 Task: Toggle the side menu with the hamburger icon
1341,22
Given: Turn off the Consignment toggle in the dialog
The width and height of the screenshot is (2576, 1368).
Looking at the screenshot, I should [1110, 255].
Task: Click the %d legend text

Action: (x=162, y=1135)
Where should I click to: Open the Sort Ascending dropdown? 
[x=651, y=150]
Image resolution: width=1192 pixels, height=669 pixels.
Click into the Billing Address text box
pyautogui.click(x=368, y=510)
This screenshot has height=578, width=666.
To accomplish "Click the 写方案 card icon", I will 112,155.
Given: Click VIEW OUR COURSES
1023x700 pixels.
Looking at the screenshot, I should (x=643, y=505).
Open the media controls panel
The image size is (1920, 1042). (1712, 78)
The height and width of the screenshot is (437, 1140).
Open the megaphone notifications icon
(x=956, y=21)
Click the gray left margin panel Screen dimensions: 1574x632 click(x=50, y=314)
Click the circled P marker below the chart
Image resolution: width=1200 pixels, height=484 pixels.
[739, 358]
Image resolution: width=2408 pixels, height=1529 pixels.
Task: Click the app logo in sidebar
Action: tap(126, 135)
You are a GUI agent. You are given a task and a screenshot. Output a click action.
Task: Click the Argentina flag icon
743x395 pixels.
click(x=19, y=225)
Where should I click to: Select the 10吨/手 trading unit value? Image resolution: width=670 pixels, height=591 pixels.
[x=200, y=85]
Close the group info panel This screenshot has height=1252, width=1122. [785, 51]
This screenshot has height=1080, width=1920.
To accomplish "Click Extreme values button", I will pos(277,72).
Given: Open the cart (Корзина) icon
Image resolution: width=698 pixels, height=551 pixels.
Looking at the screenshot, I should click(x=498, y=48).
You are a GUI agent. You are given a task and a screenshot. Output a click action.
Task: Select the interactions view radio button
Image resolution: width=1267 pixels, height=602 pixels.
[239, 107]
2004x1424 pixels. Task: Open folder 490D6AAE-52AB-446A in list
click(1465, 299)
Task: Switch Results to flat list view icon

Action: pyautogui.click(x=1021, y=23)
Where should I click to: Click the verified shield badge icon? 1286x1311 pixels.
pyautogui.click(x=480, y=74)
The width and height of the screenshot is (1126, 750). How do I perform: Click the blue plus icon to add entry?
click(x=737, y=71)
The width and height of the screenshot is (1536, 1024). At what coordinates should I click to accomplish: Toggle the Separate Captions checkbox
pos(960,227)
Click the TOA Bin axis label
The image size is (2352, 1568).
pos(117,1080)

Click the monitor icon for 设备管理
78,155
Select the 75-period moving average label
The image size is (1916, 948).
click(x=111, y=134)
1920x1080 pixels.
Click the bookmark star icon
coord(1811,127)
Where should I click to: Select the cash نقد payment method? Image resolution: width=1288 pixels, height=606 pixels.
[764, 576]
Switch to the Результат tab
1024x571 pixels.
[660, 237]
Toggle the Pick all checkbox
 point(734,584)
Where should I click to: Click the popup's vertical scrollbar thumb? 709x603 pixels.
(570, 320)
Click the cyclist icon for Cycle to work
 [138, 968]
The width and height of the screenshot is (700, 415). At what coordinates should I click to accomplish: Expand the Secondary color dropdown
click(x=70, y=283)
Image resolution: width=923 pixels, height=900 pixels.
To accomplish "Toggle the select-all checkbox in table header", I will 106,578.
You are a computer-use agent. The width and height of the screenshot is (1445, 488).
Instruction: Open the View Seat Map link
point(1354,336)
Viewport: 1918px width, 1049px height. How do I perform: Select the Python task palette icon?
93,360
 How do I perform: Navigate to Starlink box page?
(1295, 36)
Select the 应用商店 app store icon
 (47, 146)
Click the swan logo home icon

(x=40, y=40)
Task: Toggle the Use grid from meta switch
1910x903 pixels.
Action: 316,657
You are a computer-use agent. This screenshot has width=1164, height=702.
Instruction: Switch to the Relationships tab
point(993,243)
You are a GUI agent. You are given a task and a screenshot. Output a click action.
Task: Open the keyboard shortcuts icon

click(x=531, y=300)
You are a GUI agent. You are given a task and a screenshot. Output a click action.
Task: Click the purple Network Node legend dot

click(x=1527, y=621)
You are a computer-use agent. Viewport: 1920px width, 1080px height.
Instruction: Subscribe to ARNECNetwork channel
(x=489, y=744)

****************

> [Task to carry out]: Could you reproduce every one of the lines above, without changing a single character?

> [Finished exercise]:
 Task: Toggle the side menu with the hamburger icon
1341,22
Given: Turn off the Consignment toggle in the dialog
The width and height of the screenshot is (2576, 1368).
Looking at the screenshot, I should [1110, 255].
Task: Click the %d legend text

Action: (x=162, y=1135)
Where should I click to: Open the Sort Ascending dropdown? 
[x=651, y=150]
Image resolution: width=1192 pixels, height=669 pixels.
Click into the Billing Address text box
pyautogui.click(x=368, y=510)
This screenshot has height=578, width=666.
To accomplish "Click the 写方案 card icon", I will 112,155.
Given: Click VIEW OUR COURSES
1023x700 pixels.
Looking at the screenshot, I should (x=643, y=505).
Open the media controls panel
The image size is (1920, 1042). (1712, 78)
The height and width of the screenshot is (437, 1140).
Open the megaphone notifications icon
(x=956, y=21)
Click the gray left margin panel Screen dimensions: 1574x632 click(x=50, y=314)
Click the circled P marker below the chart
Image resolution: width=1200 pixels, height=484 pixels.
[739, 358]
Image resolution: width=2408 pixels, height=1529 pixels.
Task: Click the app logo in sidebar
Action: tap(126, 135)
You are a GUI agent. You are given a task and a screenshot. Output a click action.
Task: Click the Argentina flag icon
743x395 pixels.
click(x=19, y=225)
Where should I click to: Select the 10吨/手 trading unit value? Image resolution: width=670 pixels, height=591 pixels.
[x=200, y=85]
Close the group info panel This screenshot has height=1252, width=1122. [785, 51]
This screenshot has height=1080, width=1920.
To accomplish "Click Extreme values button", I will pos(277,72).
Given: Open the cart (Корзина) icon
Image resolution: width=698 pixels, height=551 pixels.
Looking at the screenshot, I should click(x=498, y=48).
You are a GUI agent. You are given a task and a screenshot. Output a click action.
Task: Select the interactions view radio button
Image resolution: width=1267 pixels, height=602 pixels.
[239, 107]
2004x1424 pixels. Task: Open folder 490D6AAE-52AB-446A in list
click(1465, 299)
Task: Switch Results to flat list view icon

Action: pyautogui.click(x=1021, y=23)
Where should I click to: Click the verified shield badge icon? 1286x1311 pixels.
pyautogui.click(x=480, y=74)
The width and height of the screenshot is (1126, 750). How do I perform: Click the blue plus icon to add entry?
click(x=737, y=71)
The width and height of the screenshot is (1536, 1024). At what coordinates should I click to accomplish: Toggle the Separate Captions checkbox
pos(960,227)
Click the TOA Bin axis label
The image size is (2352, 1568).
pos(117,1080)

Click the monitor icon for 设备管理
78,155
Select the 75-period moving average label
The image size is (1916, 948).
click(x=111, y=134)
1920x1080 pixels.
Click the bookmark star icon
coord(1811,127)
Where should I click to: Select the cash نقد payment method? Image resolution: width=1288 pixels, height=606 pixels.
[764, 576]
Switch to the Результат tab
1024x571 pixels.
[660, 237]
Toggle the Pick all checkbox
 point(734,584)
Where should I click to: Click the popup's vertical scrollbar thumb? 709x603 pixels.
(570, 320)
Click the cyclist icon for Cycle to work
 [138, 968]
The width and height of the screenshot is (700, 415). At what coordinates should I click to accomplish: Expand the Secondary color dropdown
click(x=70, y=283)
Image resolution: width=923 pixels, height=900 pixels.
To accomplish "Toggle the select-all checkbox in table header", I will 106,578.
You are a computer-use agent. The width and height of the screenshot is (1445, 488).
Instruction: Open the View Seat Map link
point(1354,336)
Viewport: 1918px width, 1049px height. How do I perform: Select the Python task palette icon?
93,360
 How do I perform: Navigate to Starlink box page?
(1295, 36)
Select the 应用商店 app store icon
 (47, 146)
Click the swan logo home icon

(x=40, y=40)
Task: Toggle the Use grid from meta switch
1910x903 pixels.
Action: 316,657
You are a computer-use agent. This screenshot has width=1164, height=702.
Instruction: Switch to the Relationships tab
point(993,243)
You are a GUI agent. You are given a task and a screenshot. Output a click action.
Task: Open the keyboard shortcuts icon

click(x=531, y=300)
You are a GUI agent. You are given a task and a screenshot. Output a click action.
Task: Click the purple Network Node legend dot

click(x=1527, y=621)
You are a computer-use agent. Viewport: 1920px width, 1080px height.
Instruction: Subscribe to ARNECNetwork channel
(x=489, y=744)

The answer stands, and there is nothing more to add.